For some problems -- namely when the data generating process is defined as a pushforward of some latent process -- constructing explicit joint density functions pi(y, theta) is a pain, but it's a pain that we have to face in order to enable conditioning.
Finally some reaches of the statistics literature will tell you that turning joint samples from pi(y, theta) into conditional samples from pi(theta | tilde{y}) isn't as impossible as I claimed above.
In particular what if you loosen the problem up a bit and accept samples with values that are only _close_ to tilde{y}? Maybe those samples will approximate conditional samples, and approximately characterize the conditional distribution, in some meaningful way?

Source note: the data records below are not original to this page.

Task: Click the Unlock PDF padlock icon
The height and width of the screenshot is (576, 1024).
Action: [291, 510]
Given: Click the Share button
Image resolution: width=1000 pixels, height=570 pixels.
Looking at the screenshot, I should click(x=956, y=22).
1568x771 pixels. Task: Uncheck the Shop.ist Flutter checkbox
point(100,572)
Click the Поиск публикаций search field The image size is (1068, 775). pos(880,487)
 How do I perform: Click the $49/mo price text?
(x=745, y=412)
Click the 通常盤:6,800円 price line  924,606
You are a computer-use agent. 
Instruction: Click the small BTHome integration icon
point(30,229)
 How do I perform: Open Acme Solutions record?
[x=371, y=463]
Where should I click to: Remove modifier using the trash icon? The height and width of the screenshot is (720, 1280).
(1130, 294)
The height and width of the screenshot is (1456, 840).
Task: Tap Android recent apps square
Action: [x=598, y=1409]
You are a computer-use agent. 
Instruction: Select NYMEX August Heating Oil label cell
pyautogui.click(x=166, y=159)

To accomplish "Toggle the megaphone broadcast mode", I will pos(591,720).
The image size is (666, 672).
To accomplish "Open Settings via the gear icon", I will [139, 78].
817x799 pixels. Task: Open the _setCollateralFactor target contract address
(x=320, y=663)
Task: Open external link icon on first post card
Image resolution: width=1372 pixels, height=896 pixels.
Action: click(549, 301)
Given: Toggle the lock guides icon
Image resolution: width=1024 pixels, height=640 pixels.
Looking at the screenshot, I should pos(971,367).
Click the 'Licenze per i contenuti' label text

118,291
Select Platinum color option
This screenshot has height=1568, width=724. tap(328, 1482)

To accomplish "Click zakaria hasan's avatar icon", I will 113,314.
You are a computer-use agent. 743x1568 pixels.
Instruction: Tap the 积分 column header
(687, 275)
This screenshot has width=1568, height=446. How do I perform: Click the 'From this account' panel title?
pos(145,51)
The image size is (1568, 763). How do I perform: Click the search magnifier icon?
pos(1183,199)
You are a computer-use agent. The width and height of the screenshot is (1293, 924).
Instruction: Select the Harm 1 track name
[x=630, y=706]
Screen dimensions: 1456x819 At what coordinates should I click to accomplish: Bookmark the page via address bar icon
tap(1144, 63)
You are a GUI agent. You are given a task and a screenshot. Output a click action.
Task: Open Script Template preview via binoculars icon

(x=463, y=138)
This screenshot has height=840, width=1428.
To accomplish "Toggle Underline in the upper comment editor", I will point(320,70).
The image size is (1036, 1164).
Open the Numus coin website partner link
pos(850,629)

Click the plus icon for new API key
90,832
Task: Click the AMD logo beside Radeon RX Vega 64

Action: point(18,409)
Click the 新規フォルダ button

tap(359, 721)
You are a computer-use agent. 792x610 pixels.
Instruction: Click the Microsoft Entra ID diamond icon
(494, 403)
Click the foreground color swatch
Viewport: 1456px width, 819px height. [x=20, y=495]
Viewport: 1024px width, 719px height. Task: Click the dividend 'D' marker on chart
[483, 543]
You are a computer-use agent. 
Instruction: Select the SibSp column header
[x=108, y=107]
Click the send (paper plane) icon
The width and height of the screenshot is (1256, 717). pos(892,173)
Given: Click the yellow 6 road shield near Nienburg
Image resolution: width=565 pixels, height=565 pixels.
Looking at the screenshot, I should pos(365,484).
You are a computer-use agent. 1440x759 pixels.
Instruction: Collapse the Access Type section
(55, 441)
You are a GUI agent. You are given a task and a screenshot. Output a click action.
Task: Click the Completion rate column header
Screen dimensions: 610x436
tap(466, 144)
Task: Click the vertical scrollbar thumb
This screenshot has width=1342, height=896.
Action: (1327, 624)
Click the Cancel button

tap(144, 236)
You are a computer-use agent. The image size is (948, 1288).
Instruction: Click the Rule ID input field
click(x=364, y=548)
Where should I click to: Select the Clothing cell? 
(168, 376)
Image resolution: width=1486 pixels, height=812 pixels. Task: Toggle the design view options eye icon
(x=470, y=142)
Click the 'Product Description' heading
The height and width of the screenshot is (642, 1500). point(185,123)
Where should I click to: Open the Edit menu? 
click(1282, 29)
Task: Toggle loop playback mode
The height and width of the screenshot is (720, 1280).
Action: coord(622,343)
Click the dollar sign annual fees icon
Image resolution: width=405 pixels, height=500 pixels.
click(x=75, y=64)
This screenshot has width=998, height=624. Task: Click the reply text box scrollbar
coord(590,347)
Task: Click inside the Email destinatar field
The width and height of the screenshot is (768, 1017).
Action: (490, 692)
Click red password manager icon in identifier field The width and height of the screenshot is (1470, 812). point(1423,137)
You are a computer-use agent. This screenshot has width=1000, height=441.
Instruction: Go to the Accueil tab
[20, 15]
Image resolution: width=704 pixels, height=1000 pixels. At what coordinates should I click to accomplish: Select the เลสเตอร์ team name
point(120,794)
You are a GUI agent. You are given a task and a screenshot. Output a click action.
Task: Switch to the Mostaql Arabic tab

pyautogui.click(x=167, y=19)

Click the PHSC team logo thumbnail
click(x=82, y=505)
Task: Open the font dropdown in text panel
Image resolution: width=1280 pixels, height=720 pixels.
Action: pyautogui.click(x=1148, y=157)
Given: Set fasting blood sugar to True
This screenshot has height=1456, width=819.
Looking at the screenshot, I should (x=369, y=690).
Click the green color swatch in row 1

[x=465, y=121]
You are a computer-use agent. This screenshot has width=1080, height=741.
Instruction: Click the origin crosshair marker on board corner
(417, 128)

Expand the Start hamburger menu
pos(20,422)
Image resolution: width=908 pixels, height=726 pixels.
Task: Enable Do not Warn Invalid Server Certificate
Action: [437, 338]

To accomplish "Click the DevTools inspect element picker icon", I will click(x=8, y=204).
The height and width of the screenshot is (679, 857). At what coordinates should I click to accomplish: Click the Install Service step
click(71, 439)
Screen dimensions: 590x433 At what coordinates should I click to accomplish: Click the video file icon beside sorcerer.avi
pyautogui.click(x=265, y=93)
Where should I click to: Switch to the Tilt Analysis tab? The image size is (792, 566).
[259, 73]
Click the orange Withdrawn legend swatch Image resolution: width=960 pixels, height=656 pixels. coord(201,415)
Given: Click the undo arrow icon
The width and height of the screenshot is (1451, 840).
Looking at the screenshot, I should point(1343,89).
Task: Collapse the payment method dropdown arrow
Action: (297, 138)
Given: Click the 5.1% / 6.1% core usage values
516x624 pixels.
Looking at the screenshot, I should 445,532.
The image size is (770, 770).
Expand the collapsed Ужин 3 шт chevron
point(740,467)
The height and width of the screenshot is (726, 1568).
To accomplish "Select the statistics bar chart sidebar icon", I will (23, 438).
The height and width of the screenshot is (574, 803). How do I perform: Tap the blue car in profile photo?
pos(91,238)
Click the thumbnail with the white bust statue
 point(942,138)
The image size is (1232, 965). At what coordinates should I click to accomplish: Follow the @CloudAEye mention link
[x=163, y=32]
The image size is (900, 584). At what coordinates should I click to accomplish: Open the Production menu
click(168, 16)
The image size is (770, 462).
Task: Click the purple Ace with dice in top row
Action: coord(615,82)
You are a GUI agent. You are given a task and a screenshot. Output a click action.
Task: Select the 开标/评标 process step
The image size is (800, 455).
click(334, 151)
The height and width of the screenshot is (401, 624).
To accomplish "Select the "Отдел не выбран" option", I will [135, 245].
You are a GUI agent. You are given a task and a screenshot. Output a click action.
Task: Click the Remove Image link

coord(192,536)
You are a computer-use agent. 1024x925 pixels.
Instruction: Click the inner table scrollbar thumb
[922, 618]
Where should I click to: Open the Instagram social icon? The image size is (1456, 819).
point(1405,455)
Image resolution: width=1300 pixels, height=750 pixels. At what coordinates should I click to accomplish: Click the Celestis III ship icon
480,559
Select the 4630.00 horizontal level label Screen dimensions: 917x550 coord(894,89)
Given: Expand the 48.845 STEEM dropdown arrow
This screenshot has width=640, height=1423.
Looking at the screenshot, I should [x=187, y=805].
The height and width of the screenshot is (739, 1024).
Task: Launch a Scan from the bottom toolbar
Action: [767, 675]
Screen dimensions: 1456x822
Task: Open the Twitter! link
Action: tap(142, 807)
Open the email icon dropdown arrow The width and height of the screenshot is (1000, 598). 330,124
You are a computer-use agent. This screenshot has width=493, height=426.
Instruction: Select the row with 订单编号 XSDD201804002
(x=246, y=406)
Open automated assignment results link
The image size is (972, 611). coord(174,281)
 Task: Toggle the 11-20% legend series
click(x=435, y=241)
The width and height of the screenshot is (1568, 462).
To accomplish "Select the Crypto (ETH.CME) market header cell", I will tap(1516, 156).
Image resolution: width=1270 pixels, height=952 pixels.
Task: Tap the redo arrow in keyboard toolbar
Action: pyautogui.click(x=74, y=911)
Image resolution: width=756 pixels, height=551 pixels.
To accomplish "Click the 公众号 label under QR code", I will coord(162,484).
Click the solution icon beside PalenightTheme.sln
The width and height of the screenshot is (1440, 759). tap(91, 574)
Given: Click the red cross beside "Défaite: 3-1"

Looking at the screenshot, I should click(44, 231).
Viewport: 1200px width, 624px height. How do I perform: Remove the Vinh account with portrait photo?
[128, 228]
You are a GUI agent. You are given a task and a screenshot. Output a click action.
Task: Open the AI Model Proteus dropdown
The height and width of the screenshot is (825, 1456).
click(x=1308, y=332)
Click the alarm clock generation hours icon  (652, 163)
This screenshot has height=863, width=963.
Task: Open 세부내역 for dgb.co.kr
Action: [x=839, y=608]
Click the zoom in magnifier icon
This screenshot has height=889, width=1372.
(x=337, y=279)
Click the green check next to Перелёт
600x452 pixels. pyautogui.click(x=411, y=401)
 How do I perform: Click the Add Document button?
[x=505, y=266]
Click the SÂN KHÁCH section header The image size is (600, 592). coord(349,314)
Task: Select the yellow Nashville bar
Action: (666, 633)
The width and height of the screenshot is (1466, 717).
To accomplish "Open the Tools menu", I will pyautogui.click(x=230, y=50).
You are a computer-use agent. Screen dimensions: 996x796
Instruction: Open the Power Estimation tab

This is the hope of "Approximate Bayesian Computation", but unfortunately reader that hope is as bad as the naming conventions for statistical computation methods (_all_ Bayesian computation is approximation, dammit).
Conceptually the performance of the method will scale with the slack given to accepting samples, which itself will scale inversely with the accuracy of the approximation. The only way to generate samples at reasonable cost is to loosen the slack which then degrades the accuracy.
There is plenty of theoretical work in this area but none of it really characterizes the accuracy of the approximation in any practically useful way. Hopefully this conceptual understanding clarifies just how fundamentally limited this approach.
Especially in problems with more than a few dimensions where samples tend to move further and further apart form any point and even getting close to the fixed value becomes harder and harder.
Anyways probability theory is subtle mathematically and even more subtle in practice. In order to understand which methods have a chance of being helpful in our applied problems, and which are fundamentally doomed to fail, we need at least a conceptual understanding.
Otherwise we're at the mercy of people who happily promise the world because they don't have to deal with the consequences of those promises going unfulfilled.